Prosesi Tradisi Perang Tipat Bantal

Tradisi perang Tipat Bantal ini berlangsung di Pura Desa Kapal. Tradisi diawali terlebih dahulu dengan upacara sembahyang bersama yang diikuti oleh seluruh warga desa. Pada saat upacara, pemangku adat akan memercikan air suci sebagai bentuk permohonan meminta keselamatan para warga peserta dari Perang Tipat Bantal.

Kemudian beberapa lelaki akan bertelanjang dada. Mereka dibagi menjadi dua kelompok, berdiri saling berhadapan dan dihadapan para peserta telah siap senjata yang akan digunakan perang yaitu tipat dan bantal. Setelah aba-aba dimulai berbunyi, para pria tersebut akan mulai saling menyerang kelompok yang ada didepannya.

Suasana tradisi berlangsung begitu seru, dimana akan terlihat tipat dan bantal yang berterbangan di udara. Perang tipat bantal yang berlangsung di depan Pura Desa Kapal, berpindah tempat keluar pura. Para peserta bersiap-siap di jalan raya yang berada di depan pura, dan kembali riuh saling lempar.

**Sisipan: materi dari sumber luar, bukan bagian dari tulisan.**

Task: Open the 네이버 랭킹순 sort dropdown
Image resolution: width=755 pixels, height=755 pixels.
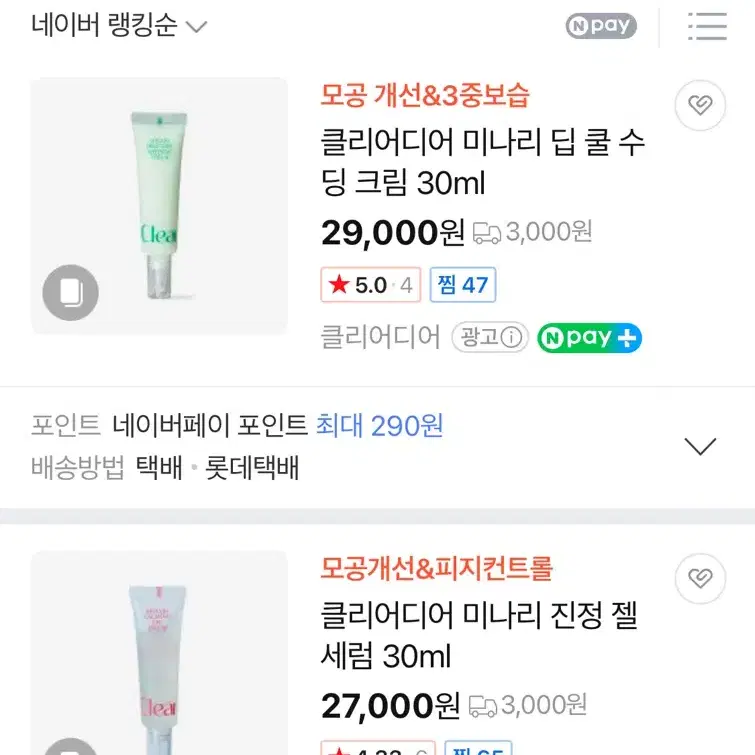Action: [119, 26]
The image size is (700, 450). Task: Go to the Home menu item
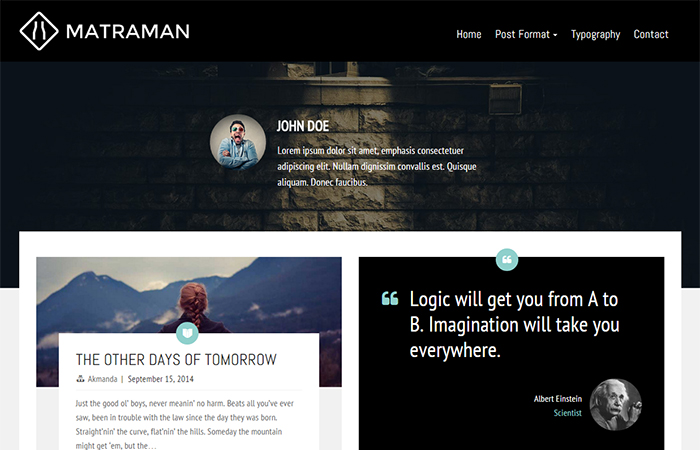[469, 34]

Tidak hanya para peserta yang akan terkena lemparan tipat dan bantal. Para wisatawan atau penduduk yang ikut melihat juga akan terkena. Namun, meskipun para peserta terkena lemparan yang cukup keras, mereka tidak menganggapnya sebagai bentuk perkelahian. Tradisi berjalan begitu seru dan dipenuhi dengan tawa senang.

Waktu Pelaksanaan Tradisi Perang Tipat Bantal

Bagi anda yang ingin juga melihat keseruan dari tradisi Perang Tipat Bantal ini, maka anda dapat berkunjung ke Desa Kapal yang ada di Kabupaten Badung pada waktu-waktu dimana tradisi ini diadakan, yaitu sekitar bulan September – Oktober. Bali tidak hanya dapat dinikmati keindahan alamnya saja, melainkan anda juga dapat melihat kunikan dan keseruan dari tradisi-tradisi yang masih ada.